__SET EXERCISE__.
Please reproduce these lines with "magnifier" swapped for "magnifying glass", keeping every other part unchanged.

__DATA IN THIS EXERCISE__.
....

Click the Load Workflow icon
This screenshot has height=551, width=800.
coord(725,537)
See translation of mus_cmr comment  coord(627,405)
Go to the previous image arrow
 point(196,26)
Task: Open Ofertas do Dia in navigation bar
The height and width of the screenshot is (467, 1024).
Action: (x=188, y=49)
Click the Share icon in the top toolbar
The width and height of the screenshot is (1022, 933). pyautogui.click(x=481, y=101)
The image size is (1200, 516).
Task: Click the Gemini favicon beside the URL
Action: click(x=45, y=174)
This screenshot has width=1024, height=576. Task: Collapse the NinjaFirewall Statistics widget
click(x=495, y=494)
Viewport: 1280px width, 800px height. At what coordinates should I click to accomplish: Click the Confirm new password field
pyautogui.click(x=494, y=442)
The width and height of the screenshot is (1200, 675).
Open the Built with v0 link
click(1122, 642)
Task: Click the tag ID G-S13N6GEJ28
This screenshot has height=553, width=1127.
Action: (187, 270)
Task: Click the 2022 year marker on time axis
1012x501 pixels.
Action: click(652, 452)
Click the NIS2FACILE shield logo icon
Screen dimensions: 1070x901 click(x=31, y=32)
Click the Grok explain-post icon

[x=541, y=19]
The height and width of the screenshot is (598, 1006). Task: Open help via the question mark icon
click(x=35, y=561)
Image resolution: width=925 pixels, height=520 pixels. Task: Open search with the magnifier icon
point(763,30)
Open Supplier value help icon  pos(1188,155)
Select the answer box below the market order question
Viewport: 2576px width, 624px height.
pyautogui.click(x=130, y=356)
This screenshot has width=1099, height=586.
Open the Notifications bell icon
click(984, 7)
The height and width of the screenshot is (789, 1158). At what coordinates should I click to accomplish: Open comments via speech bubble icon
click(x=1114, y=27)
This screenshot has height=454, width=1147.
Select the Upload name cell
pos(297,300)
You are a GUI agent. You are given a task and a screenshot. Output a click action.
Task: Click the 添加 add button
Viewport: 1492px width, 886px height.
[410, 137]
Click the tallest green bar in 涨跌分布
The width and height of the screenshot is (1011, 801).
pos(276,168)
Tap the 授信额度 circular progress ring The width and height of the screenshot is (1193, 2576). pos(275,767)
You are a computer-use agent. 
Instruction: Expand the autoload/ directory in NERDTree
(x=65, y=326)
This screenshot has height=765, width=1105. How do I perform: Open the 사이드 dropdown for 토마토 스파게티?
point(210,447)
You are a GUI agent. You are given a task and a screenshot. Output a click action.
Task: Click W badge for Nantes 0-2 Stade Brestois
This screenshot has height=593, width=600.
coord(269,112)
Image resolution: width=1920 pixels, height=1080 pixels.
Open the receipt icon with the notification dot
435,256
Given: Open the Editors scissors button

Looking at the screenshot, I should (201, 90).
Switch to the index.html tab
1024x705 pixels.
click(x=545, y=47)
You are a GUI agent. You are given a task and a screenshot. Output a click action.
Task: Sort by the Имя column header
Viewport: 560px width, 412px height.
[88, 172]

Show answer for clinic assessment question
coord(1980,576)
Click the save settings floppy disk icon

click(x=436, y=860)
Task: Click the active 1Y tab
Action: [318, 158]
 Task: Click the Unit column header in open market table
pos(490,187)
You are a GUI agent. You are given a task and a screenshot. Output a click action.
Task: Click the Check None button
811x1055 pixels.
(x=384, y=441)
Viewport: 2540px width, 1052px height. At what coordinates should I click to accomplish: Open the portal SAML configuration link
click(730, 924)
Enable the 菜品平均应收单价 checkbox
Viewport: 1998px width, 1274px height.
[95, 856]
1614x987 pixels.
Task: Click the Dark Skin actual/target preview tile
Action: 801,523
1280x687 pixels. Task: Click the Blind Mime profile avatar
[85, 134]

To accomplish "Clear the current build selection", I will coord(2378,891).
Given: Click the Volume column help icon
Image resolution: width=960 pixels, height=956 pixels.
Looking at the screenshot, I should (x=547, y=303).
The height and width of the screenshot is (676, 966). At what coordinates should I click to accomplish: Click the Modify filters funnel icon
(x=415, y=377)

....

__SOLUTION FOR THIS EXERCISE__.
Click the Load Workflow icon
This screenshot has height=551, width=800.
coord(725,537)
See translation of mus_cmr comment  coord(627,405)
Go to the previous image arrow
 point(196,26)
Task: Open Ofertas do Dia in navigation bar
The height and width of the screenshot is (467, 1024).
Action: (x=188, y=49)
Click the Share icon in the top toolbar
The width and height of the screenshot is (1022, 933). pyautogui.click(x=481, y=101)
The image size is (1200, 516).
Task: Click the Gemini favicon beside the URL
Action: click(x=45, y=174)
This screenshot has width=1024, height=576. Task: Collapse the NinjaFirewall Statistics widget
click(x=495, y=494)
Viewport: 1280px width, 800px height. At what coordinates should I click to accomplish: Click the Confirm new password field
pyautogui.click(x=494, y=442)
The width and height of the screenshot is (1200, 675).
Open the Built with v0 link
click(1122, 642)
Task: Click the tag ID G-S13N6GEJ28
This screenshot has height=553, width=1127.
Action: (187, 270)
Task: Click the 2022 year marker on time axis
1012x501 pixels.
Action: click(652, 452)
Click the NIS2FACILE shield logo icon
Screen dimensions: 1070x901 click(x=31, y=32)
Click the Grok explain-post icon

[x=541, y=19]
The height and width of the screenshot is (598, 1006). Task: Open help via the question mark icon
click(x=35, y=561)
Image resolution: width=925 pixels, height=520 pixels. Task: Open search with the magnifying glass icon
point(763,30)
Open Supplier value help icon  pos(1188,155)
Select the answer box below the market order question
Viewport: 2576px width, 624px height.
pyautogui.click(x=130, y=356)
This screenshot has width=1099, height=586.
Open the Notifications bell icon
click(984, 7)
The height and width of the screenshot is (789, 1158). At what coordinates should I click to accomplish: Open comments via speech bubble icon
click(x=1114, y=27)
This screenshot has height=454, width=1147.
Select the Upload name cell
pos(297,300)
You are a GUI agent. You are given a task and a screenshot. Output a click action.
Task: Click the 添加 add button
Viewport: 1492px width, 886px height.
[410, 137]
Click the tallest green bar in 涨跌分布
The width and height of the screenshot is (1011, 801).
pos(276,168)
Tap the 授信额度 circular progress ring The width and height of the screenshot is (1193, 2576). pos(275,767)
You are a computer-use agent. 
Instruction: Expand the autoload/ directory in NERDTree
(x=65, y=326)
This screenshot has height=765, width=1105. How do I perform: Open the 사이드 dropdown for 토마토 스파게티?
point(210,447)
You are a GUI agent. You are given a task and a screenshot. Output a click action.
Task: Click W badge for Nantes 0-2 Stade Brestois
This screenshot has height=593, width=600.
coord(269,112)
Image resolution: width=1920 pixels, height=1080 pixels.
Open the receipt icon with the notification dot
435,256
Given: Open the Editors scissors button

Looking at the screenshot, I should (201, 90).
Switch to the index.html tab
1024x705 pixels.
click(x=545, y=47)
You are a GUI agent. You are given a task and a screenshot. Output a click action.
Task: Sort by the Имя column header
Viewport: 560px width, 412px height.
[88, 172]

Show answer for clinic assessment question
coord(1980,576)
Click the save settings floppy disk icon

click(x=436, y=860)
Task: Click the active 1Y tab
Action: [318, 158]
 Task: Click the Unit column header in open market table
pos(490,187)
You are a GUI agent. You are given a task and a screenshot. Output a click action.
Task: Click the Check None button
811x1055 pixels.
(x=384, y=441)
Viewport: 2540px width, 1052px height. At what coordinates should I click to accomplish: Open the portal SAML configuration link
click(730, 924)
Enable the 菜品平均应收单价 checkbox
Viewport: 1998px width, 1274px height.
[95, 856]
1614x987 pixels.
Task: Click the Dark Skin actual/target preview tile
Action: 801,523
1280x687 pixels. Task: Click the Blind Mime profile avatar
[85, 134]

To accomplish "Clear the current build selection", I will coord(2378,891).
Given: Click the Volume column help icon
Image resolution: width=960 pixels, height=956 pixels.
Looking at the screenshot, I should (x=547, y=303).
The height and width of the screenshot is (676, 966). At what coordinates should I click to accomplish: Click the Modify filters funnel icon
(x=415, y=377)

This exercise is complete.